Sharekhan in April projected non-banking financial companies (NBFCs) may report healthy growth in profits driven by healthy growth in NII. On the valuation front, Sharekhan in a research note said, “The risk-return scenario seems favourable in private banks and NBFCs due to much better capital ratios, growth in retail segment and higher provision coverage versus that of public sector banks.”

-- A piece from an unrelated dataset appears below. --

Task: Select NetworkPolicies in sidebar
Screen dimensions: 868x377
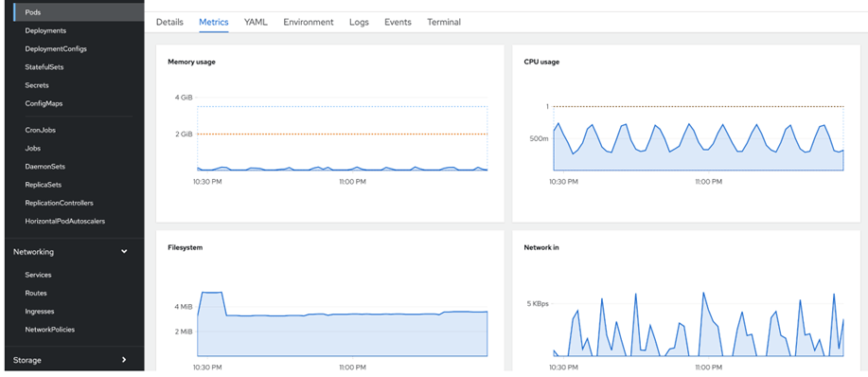Action: click(50, 330)
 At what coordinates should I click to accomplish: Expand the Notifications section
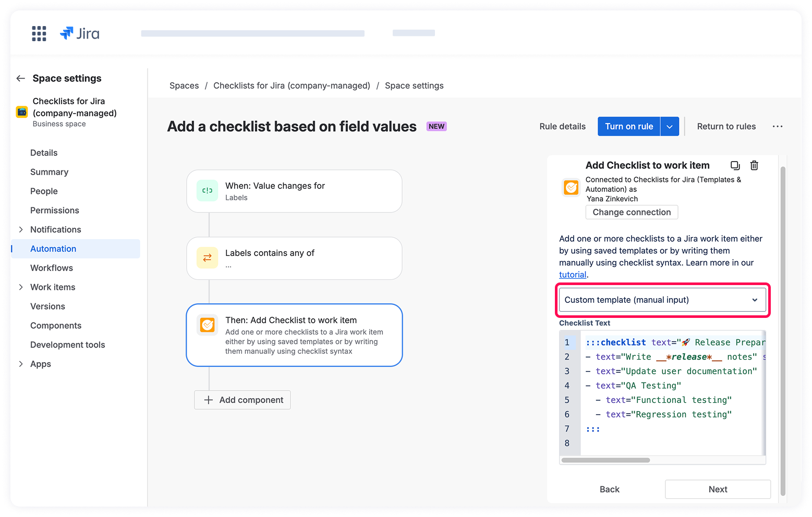21,229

On the losing side, shares of Indo Asian Finance, Comfort Infotech, Morgan Ventures and Kailash Auto Finance plunged 41.61 per cent, 30.70 per cent, 28.58 per cent and 24.46 per cent since April 1. On an average, NBFC stocks have given a return of 3 per cent during April 1 and May 5. On the other hand, benchmark index BSE Sensex slid marginally 0.03 per cent during the same period.

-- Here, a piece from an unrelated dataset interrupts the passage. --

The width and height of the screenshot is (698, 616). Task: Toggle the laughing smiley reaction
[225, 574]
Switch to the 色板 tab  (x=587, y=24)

If you are looking for some NBFC shares to bet on in 2016, we collate five stocks which can give you good return.
Recommended By: Zerodha
This is probably one of the better-managed NBFC in the country focused on retail finance. Their asset quality is good, with gross NPAs of less than a percent. The company is focused on both double-digit growth and deeper market penetration. The stock can do well over the next 12 months, feels Zerodha.

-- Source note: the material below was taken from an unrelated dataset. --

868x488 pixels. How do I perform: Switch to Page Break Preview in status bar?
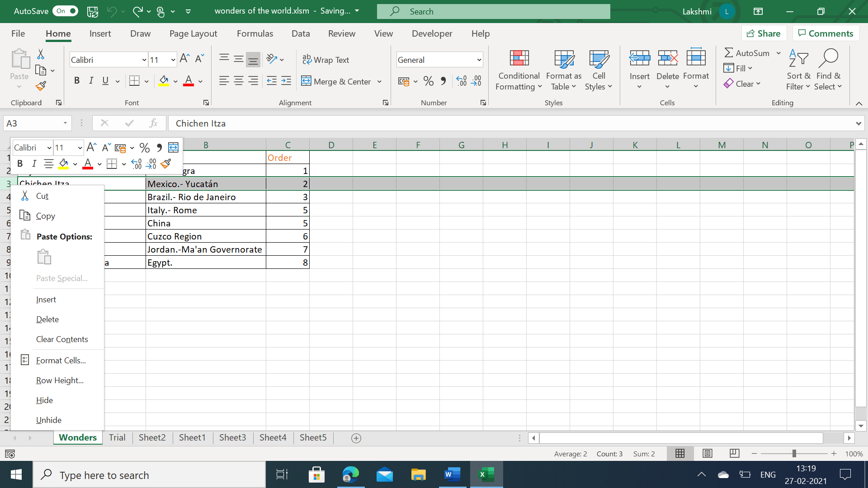[734, 453]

Cholamandalam Investment & Finance
Recommended By: Religare Institutional Research
Why Buy: Cholamandalam Investment & Finance reported 41.92 per cent rise in its consolidated net profit at Rs 193.82 crore for the quarter ended March 2016. It had reported a net profit of Rs 136.57 crore in the same quarter a year ago. Religare has upgraded Cholamandalam FY17/FY18 earnings estimates by around 10 per cent each, given the improvement in margins and decline in operating cost ratios. The brokerage house has ‘Buy’ rating on Cholamandalam with a March 2017 target price of Rs 1,000 (revised from Rs 850 earlier).
Shriram Transport Finance
Recommended By: Motilal Oswal
Why Buy: Shriram Transport Finance is well placed to ride the upcycle. Delayed pick-up in infrastructure activities, lower agricultural output and performance of equipment book are the key near-term risks. Led by better than expected growth and asset quality performance Motilal Oswal upgraded STFC FY17/18 estimates by around 5 per cent. The brokerage house has ‘Buy’ rating on STFC with target price of Rs 1,162.
Can Fin Homes
Recommended By: Motilal Oswal
Why Buy: Can Fin Homes is the fastest growing housing finance companies among listed companies with an expected loan growth of 26 per cent CAGR over FY16-18E. Further Can Fin has the best in class asset quality with GNPAs at 0.19 per cent, nil NNPAs and 100 per cent provision coverage. Motilal Oswal expects Can Fin to deliver net profit CAGR of 30 per cent over FY16-18E with an improvement in ROE from 18.9 per cent in FY16 to 22.7 per cent in FY18E. The brokerage house has ‘Buy’ rating on Can Fin Homes with target price of Rs 1,550.
L&T Finance Holdings
Recommended By: Prabhudas Lilladher
Why Buy: For the quarter ended March 2016, the company reported 16.15 per cent year-on-year rise in net profit at Rs 235.98 crore for the quarter ended March 2016. It has reported PAT of Rs 203.18 crore in the same quarter last year. According to Prabhudas Lilladher, the company reported steady growth in overall AUMs. The brokerage house has ‘Buy’ rating on L&T Finance Holdings shares with revised target price of Rs 80 from Rs 75 earlier.